▶ OBJET DE LA TÂCHE:
Recopiez à l'identique l'intégralité du texte sur la question des drogues et les travaux de l'Académie nationale de pharmacie.

▶ SECTION DU TEXTE:
============================================================
Avant d'occuper ma fonction actuelle, je fus sept ans « expert national drogue ». À ce titre, je représentais notre pays au sein du groupe horizontal « Drogues » de la Commission européenne et il me revenait de mener en France les débats interministériels sur cette question pour parvenir à ce que tous parlent d'une même voix – une gageure !
Sur le sujet qui nous occupe, l'Académie nationale de pharmacie tient des séances thématiques ouvertes au public. À l'une, qui concernait les conduites addictives, nous avions d'ailleurs invité M. Pierre Chappard, président d'Act-up Paris ; une autre a été consacrée au thème « Cannabis et sécurité routière ». Nous avons aussi publié un rapport dressant le bilan des politiques publiques en matière de substitution aux opiacés. Nous organiserons le 19 octobre 2011 une séance thématique sur le thème « Drogues illicites, médicaments psychotropes et monde du travail » ; on constate en effet l'augmentation des accidents du travail dus à la consommation de substances psychotropes.
============================================================
▶ MATÉRIEL EXTRAIT:

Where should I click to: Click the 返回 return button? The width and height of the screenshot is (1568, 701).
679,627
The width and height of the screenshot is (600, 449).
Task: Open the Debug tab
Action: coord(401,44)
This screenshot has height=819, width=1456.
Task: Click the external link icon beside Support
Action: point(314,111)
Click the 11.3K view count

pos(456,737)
============================================================
▶ SOLUTION RÉDIGÉE:
Avant d'occuper ma fonction actuelle, je fus sept ans « expert national drogue ». À ce titre, je représentais notre pays au sein du groupe horizontal « Drogues » de la Commission européenne et il me revenait de mener en France les débats interministériels sur cette question pour parvenir à ce que tous parlent d'une même voix – une gageure !
Sur le sujet qui nous occupe, l'Académie nationale de pharmacie tient des séances thématiques ouvertes au public. À l'une, qui concernait les conduites addictives, nous avions d'ailleurs invité M. Pierre Chappard, président d'Act-up Paris ; une autre a été consacrée au thème « Cannabis et sécurité routière ». Nous avons aussi publié un rapport dressant le bilan des politiques publiques en matière de substitution aux opiacés. Nous organiserons le 19 octobre 2011 une séance thématique sur le thème « Drogues illicites, médicaments psychotropes et monde du travail » ; on constate en effet l'augmentation des accidents du travail dus à la consommation de substances psychotropes.